## TASK REQUIREMENTS
Reproduce the entries that follow verbatim, down to the final line.

## TASK INPUTS
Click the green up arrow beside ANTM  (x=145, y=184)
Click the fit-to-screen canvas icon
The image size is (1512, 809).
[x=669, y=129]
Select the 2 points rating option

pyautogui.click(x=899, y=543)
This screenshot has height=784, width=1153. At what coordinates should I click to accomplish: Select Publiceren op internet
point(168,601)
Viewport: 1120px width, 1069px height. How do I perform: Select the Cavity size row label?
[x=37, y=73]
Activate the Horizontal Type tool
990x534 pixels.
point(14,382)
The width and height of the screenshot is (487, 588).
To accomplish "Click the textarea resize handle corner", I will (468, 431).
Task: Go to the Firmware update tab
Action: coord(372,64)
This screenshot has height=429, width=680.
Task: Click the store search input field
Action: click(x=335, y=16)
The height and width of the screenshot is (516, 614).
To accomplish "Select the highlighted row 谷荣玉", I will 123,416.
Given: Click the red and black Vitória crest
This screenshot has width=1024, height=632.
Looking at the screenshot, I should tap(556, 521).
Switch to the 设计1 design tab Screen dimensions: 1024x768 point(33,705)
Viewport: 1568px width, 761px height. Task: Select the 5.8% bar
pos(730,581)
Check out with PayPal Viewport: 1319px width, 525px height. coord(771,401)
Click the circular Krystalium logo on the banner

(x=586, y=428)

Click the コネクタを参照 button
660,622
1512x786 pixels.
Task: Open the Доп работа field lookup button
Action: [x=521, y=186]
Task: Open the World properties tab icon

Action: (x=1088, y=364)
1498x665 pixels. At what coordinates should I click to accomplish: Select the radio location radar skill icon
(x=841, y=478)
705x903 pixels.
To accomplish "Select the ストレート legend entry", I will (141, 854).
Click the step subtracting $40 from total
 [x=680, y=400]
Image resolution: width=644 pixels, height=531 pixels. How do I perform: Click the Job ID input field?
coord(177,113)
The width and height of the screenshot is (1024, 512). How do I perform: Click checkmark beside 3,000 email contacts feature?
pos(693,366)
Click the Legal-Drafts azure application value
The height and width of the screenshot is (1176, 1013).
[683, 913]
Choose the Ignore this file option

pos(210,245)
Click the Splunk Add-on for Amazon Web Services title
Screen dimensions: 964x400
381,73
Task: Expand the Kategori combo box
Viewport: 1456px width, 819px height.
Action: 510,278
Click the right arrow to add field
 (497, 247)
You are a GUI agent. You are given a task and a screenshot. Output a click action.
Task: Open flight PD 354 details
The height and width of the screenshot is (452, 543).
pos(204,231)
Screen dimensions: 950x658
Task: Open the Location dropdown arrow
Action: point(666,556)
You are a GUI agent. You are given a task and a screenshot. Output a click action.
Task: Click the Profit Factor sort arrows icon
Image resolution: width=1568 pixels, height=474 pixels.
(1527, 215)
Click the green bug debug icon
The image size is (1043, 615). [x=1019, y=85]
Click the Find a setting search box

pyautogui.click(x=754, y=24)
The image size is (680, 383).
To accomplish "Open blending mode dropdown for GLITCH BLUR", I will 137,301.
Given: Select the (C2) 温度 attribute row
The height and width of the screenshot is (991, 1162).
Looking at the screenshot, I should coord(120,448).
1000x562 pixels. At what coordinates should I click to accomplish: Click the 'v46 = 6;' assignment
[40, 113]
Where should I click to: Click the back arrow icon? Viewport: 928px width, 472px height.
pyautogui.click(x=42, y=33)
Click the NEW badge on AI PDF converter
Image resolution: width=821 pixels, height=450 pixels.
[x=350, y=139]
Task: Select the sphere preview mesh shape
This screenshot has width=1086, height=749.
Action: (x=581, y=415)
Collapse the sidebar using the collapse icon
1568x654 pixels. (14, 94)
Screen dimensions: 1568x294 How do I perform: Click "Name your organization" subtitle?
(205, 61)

## RESULT OF THIS TASK
Click the green up arrow beside ANTM  (x=145, y=184)
Click the fit-to-screen canvas icon
The image size is (1512, 809).
[x=669, y=129]
Select the 2 points rating option

pyautogui.click(x=899, y=543)
This screenshot has height=784, width=1153. At what coordinates should I click to accomplish: Select Publiceren op internet
point(168,601)
Viewport: 1120px width, 1069px height. How do I perform: Select the Cavity size row label?
[x=37, y=73]
Activate the Horizontal Type tool
990x534 pixels.
point(14,382)
The width and height of the screenshot is (487, 588).
To accomplish "Click the textarea resize handle corner", I will (468, 431).
Task: Go to the Firmware update tab
Action: coord(372,64)
This screenshot has height=429, width=680.
Task: Click the store search input field
Action: click(x=335, y=16)
The height and width of the screenshot is (516, 614).
To accomplish "Select the highlighted row 谷荣玉", I will 123,416.
Given: Click the red and black Vitória crest
This screenshot has width=1024, height=632.
Looking at the screenshot, I should tap(556, 521).
Switch to the 设计1 design tab Screen dimensions: 1024x768 point(33,705)
Viewport: 1568px width, 761px height. Task: Select the 5.8% bar
pos(730,581)
Check out with PayPal Viewport: 1319px width, 525px height. coord(771,401)
Click the circular Krystalium logo on the banner

(x=586, y=428)

Click the コネクタを参照 button
660,622
1512x786 pixels.
Task: Open the Доп работа field lookup button
Action: [x=521, y=186]
Task: Open the World properties tab icon

Action: (x=1088, y=364)
1498x665 pixels. At what coordinates should I click to accomplish: Select the radio location radar skill icon
(x=841, y=478)
705x903 pixels.
To accomplish "Select the ストレート legend entry", I will (141, 854).
Click the step subtracting $40 from total
 [x=680, y=400]
Image resolution: width=644 pixels, height=531 pixels. How do I perform: Click the Job ID input field?
coord(177,113)
The width and height of the screenshot is (1024, 512). How do I perform: Click checkmark beside 3,000 email contacts feature?
pos(693,366)
Click the Legal-Drafts azure application value
The height and width of the screenshot is (1176, 1013).
[683, 913]
Choose the Ignore this file option

pos(210,245)
Click the Splunk Add-on for Amazon Web Services title
Screen dimensions: 964x400
381,73
Task: Expand the Kategori combo box
Viewport: 1456px width, 819px height.
Action: 510,278
Click the right arrow to add field
 (497, 247)
You are a GUI agent. You are given a task and a screenshot. Output a click action.
Task: Open flight PD 354 details
The height and width of the screenshot is (452, 543).
pos(204,231)
Screen dimensions: 950x658
Task: Open the Location dropdown arrow
Action: point(666,556)
You are a GUI agent. You are given a task and a screenshot. Output a click action.
Task: Click the Profit Factor sort arrows icon
Image resolution: width=1568 pixels, height=474 pixels.
(1527, 215)
Click the green bug debug icon
The image size is (1043, 615). [x=1019, y=85]
Click the Find a setting search box

pyautogui.click(x=754, y=24)
The image size is (680, 383).
To accomplish "Open blending mode dropdown for GLITCH BLUR", I will 137,301.
Given: Select the (C2) 温度 attribute row
The height and width of the screenshot is (991, 1162).
Looking at the screenshot, I should coord(120,448).
1000x562 pixels. At what coordinates should I click to accomplish: Click the 'v46 = 6;' assignment
[40, 113]
Where should I click to: Click the back arrow icon? Viewport: 928px width, 472px height.
pyautogui.click(x=42, y=33)
Click the NEW badge on AI PDF converter
Image resolution: width=821 pixels, height=450 pixels.
[x=350, y=139]
Task: Select the sphere preview mesh shape
This screenshot has width=1086, height=749.
Action: (x=581, y=415)
Collapse the sidebar using the collapse icon
1568x654 pixels. (14, 94)
Screen dimensions: 1568x294 How do I perform: Click "Name your organization" subtitle?
(205, 61)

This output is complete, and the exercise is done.